*PROBLEMS AND TASKS*.
1. In the article on police recruitment and take-home cars in Truth or Consequences, how far away may city employees whose on-call jobs require a take-home vehicle live?
2. Pick up the article on police recruitment and take-home cars in Truth or Consequences after its final sentence, and keep it going.

*PROVIDED TEXT*.

Police recruitment is a problem everywhere; T or C offers take-home car

by Kathleen Sloan | August 3, 2021
5 min read
Whether uncompetitive salaries have hindered the city's recent police recruitment efforts may have to be addressed if the perk of a take-home car makes little difference. Photograph by Diana Tittle

Truth or Consequences city commissioners passed a resolution setting policy on take-home vehicles that requires area residency for city employees but carves out an exception for police officers. The policy gives the city commission authority to consider allowing officers to take home patrol cars—even if they live in Las Cruces or farther away.

However, the police vehicle may be used only for city business under the new policy, which was justified by the possibility that a “call out” requiring an officer to immediately return to duty might occur while the officer is at home.

Commissioner Frances Luna objected to the carve out during a lengthy discussion about the policy at the July 28 commission meeting. She claimed that police officers living outside the city “are less vested in the community,” do not pay property tax or as much gross receipts taxes and will commute “on the city’s dime.”

When a call out occurs, Luna said, an officer “should drive to the city in their own vehicle [to pick up the police vehicle].” She pointed out that it would make sense to allow officers to live outside of the city but still within county boundaries if they were “cross-deputized.” Since such cooperation does not exist between the city police department and county sheriff’s office, “they should live in the city.”

City Manager Bruce Swingle agreed officers living outside the city are less vested, but the “new reality” of police officer recruitment throughout the United States means the city is competing with agencies “offering $5,000 to $20,000 sign-up bonuses.”

“I’m afraid we would lose some officers we have if we don’t allow them to take home police vehicles,” Swingle said.

“They may not want to uproot their kids [to move to T or C], and we need to give them an incentive,” Mayor Sandra Whitehead said, while also stating she agreed with Luna’s assessment. She asked new Chief of Police Victor Rodriguez: “Don’t you live in Belen?”

“Rio Rancho,” Rodriguez responded. As part of the chief’s contract, the city has provided him with a rent-free home at the municipal golf course that he has yet to occupy, perhaps because, as Swingle mentioned, Rodriguez has a son who is a senior in high school.

Mayor Pro Tem Amanda Forrister said that the recruitment of both city employees and police officers would suffer if the city required that all new hires live in town. Her fellow commissioners eventually approved a resolution that allows city employees whose on-call jobs require a take-home vehicle to live up to 30 miles away. Police officers were exempted from any distance requirement. The new policy, Swingle assured the city commission, requires that all requests to award an employee a take-home vehicle will first come to the commission for approval.

The Sun later asked Swingle whether recruitment of T or C police officers has been affected by the salary the city offers. The Sun also asked if the city police department still has control over the local-option gross receipts tax of .25 cents passed by the city commission about 10 years ago. That tax was instituted to give T or C the ability to offer competitive salaries that would attract and retain police officers.

*GIVEN RECORDS*.
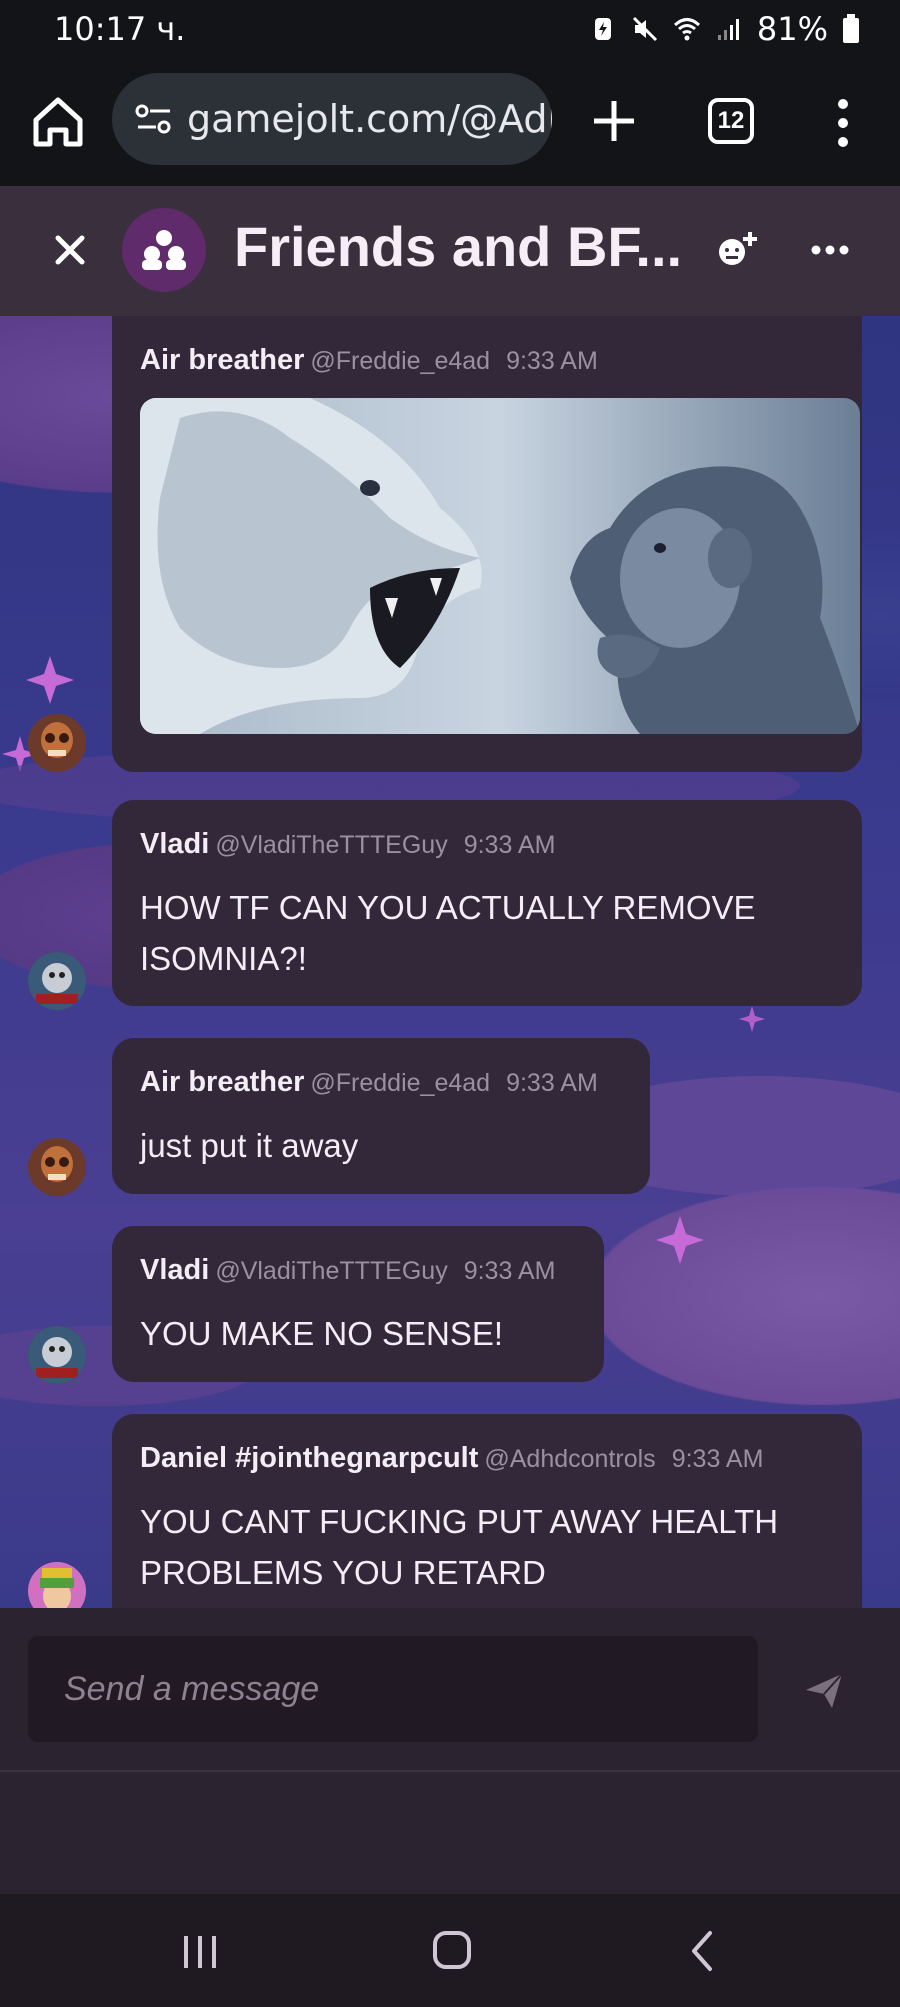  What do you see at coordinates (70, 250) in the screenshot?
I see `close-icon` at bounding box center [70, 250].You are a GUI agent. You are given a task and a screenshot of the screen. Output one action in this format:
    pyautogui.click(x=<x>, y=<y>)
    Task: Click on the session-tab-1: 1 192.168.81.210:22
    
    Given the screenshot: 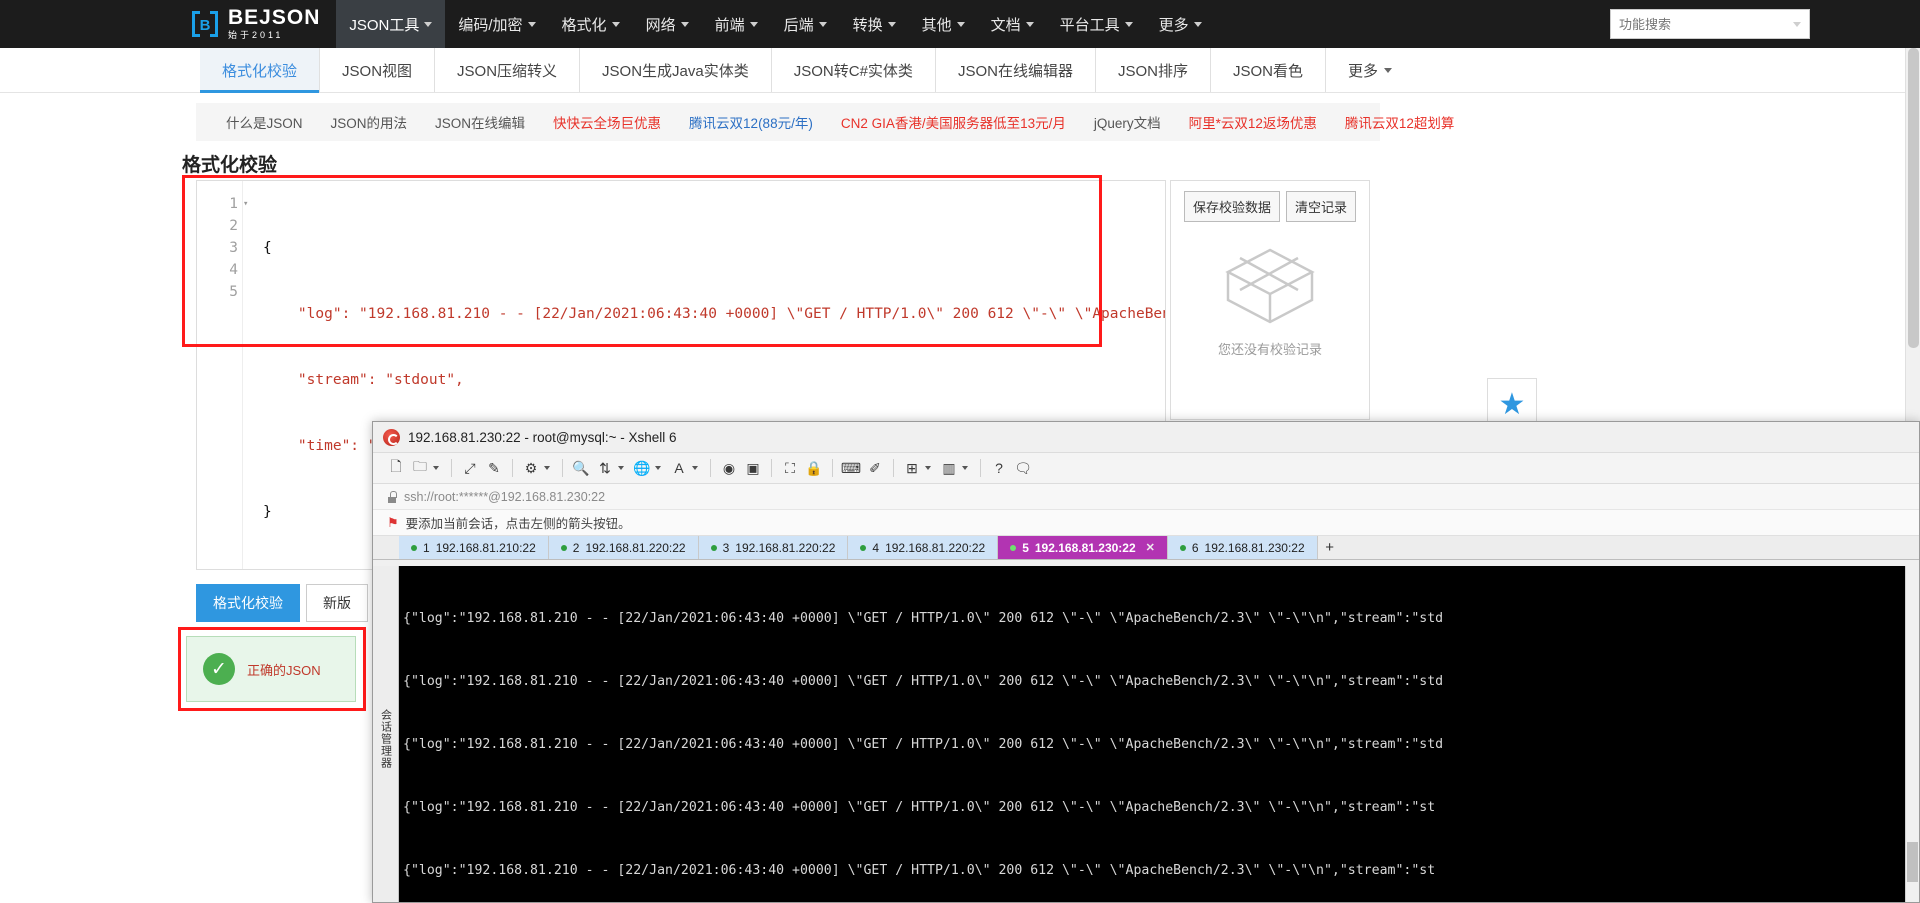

*EXPECTED RESULTS*.
1. Up to 30 miles away.

2.
T or C borrowed $580,000 from the police department GRT in 2018 and 2019 to build the city animal shelter, Swingle said during a July 29 interview. It has paid back a total of $569,000. Currently, the police department has accumulated about $800,000 in GRT revenue. In recent years those revenues have been dedicated to funding annual raises of $1.50 an hour. Rodriguez, who joined the force about three weeks ago, will decide whether the $1.50 per hour raise will be given again this year, Swingle said.

The city manager acknowledged that T or C police salaries still may not be competitive enough. “We offer salaries higher than the county sheriff’s office,” he said. “We don’t offer salaries higher than the state police. We may have to offer higher salaries.”

Other factors are at play in the nationwide police recruitment problem, Swingle claimed. “It’s the scrutiny,” he said. “There were several anti-law enforcement bills introduced during the last [session of the state] legislature. And we’ve abandoned behavioral health nationwide; people call the police.”

The question of whether the city needs to pay the police department the remaining money borrowed from its GRT was raised by Commissioner Luna during a May 7 budget session. Luna argued that building an animal shelter could fall under the larger definition of “public safety.” She also argued that the GRT should be used for purposes other than salaries.

Whether the city police will retain control over the local-option GRT was never resolved, Swingle said, “and at this point the question is moot.”

State legislation passed in March, Swingle said, erased separate accounting of all the types of local-option gross receipts taxes levied by counties and cities, lumping them into one category. The change eliminated a massive administrative headache for the state, which no longer has to track numerous separate GRT funds. “But they still charge a 10 percent administrative fee,” Swingle noted. 

Carol Kirkpatrick, T or C’s chief financial officer, still keeps track of the city’s separate GRT funds, the city manager said. But the city now deposits all GRT revenue in the General Fund, including the police GRT.

The city has advertised for police officers since July 7, with no response, Swingle told the city commission. Ads have been posted on the city’s website, in the Sierra County Sentinel, on the Policeone.com website and on the New Mexico Workforce Solutions website.  

“We are looking for qualified candidates,” Rodriguez told the city commission. “I’d rather work shorthanded than with the wrong person.”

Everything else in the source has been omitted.